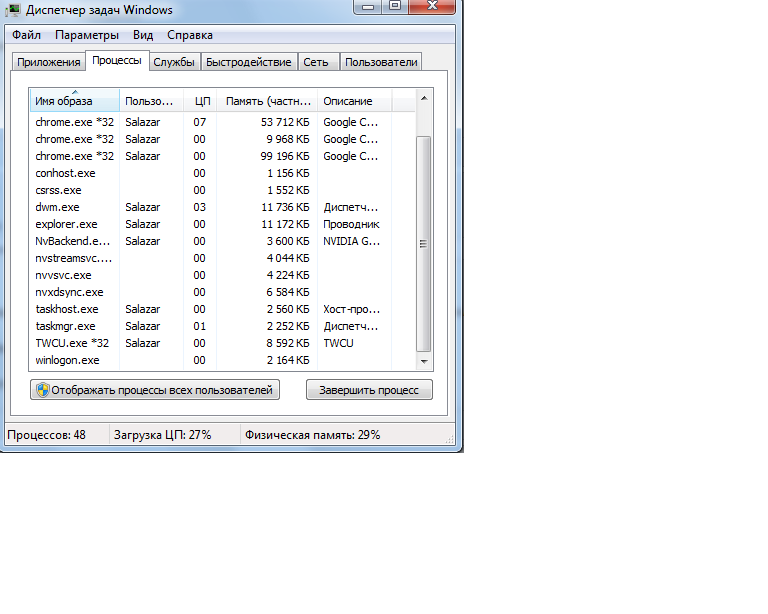Switch to the Приложения tab
This screenshot has width=768, height=614.
(x=48, y=62)
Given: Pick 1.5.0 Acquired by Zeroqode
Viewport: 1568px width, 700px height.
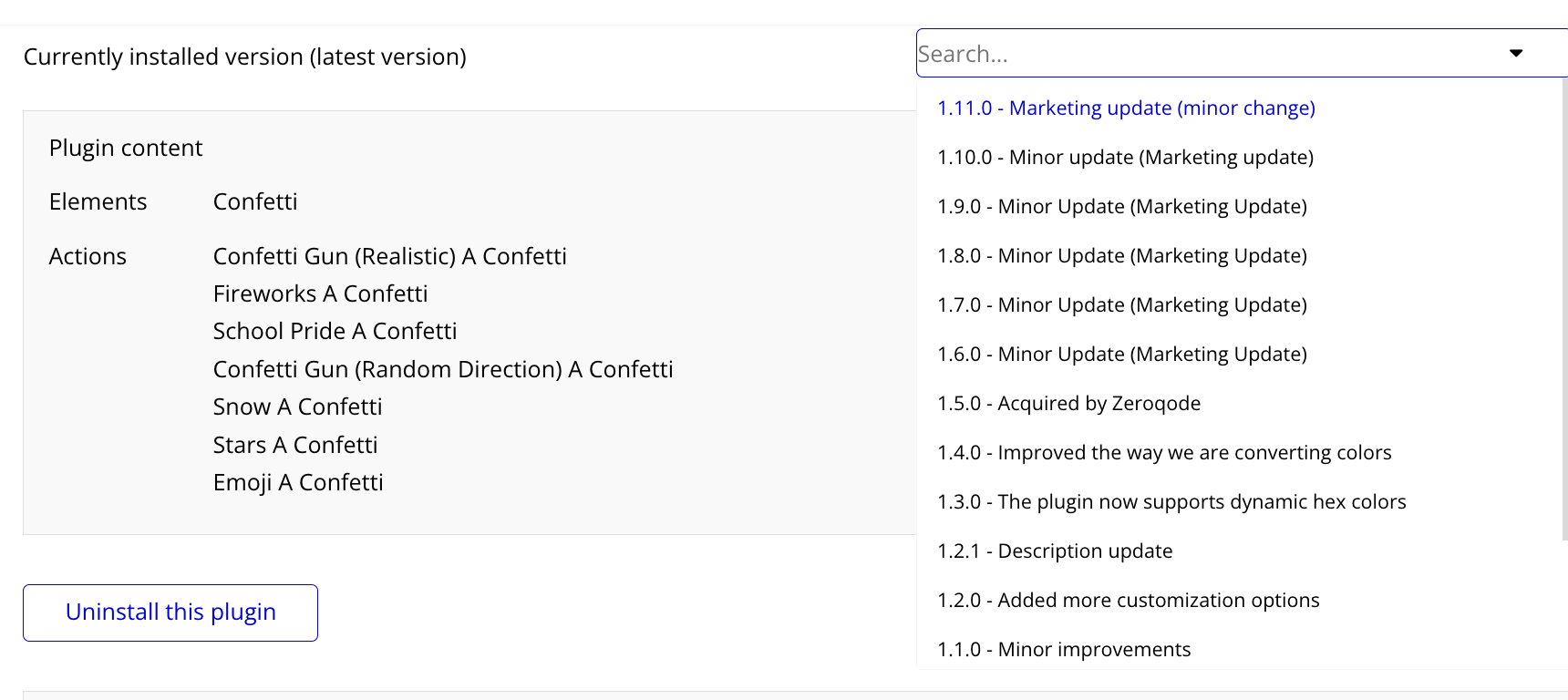Looking at the screenshot, I should pyautogui.click(x=1068, y=404).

Problem description:
Your reply should hold only the lines from the one that contains "Given: Pick 1.5.0 Acquired by Zeroqode" through the last line of the records above, exact and complete, and no pictures.

Solution for this problem:
Given: Pick 1.5.0 Acquired by Zeroqode
Viewport: 1568px width, 700px height.
Looking at the screenshot, I should pyautogui.click(x=1068, y=404).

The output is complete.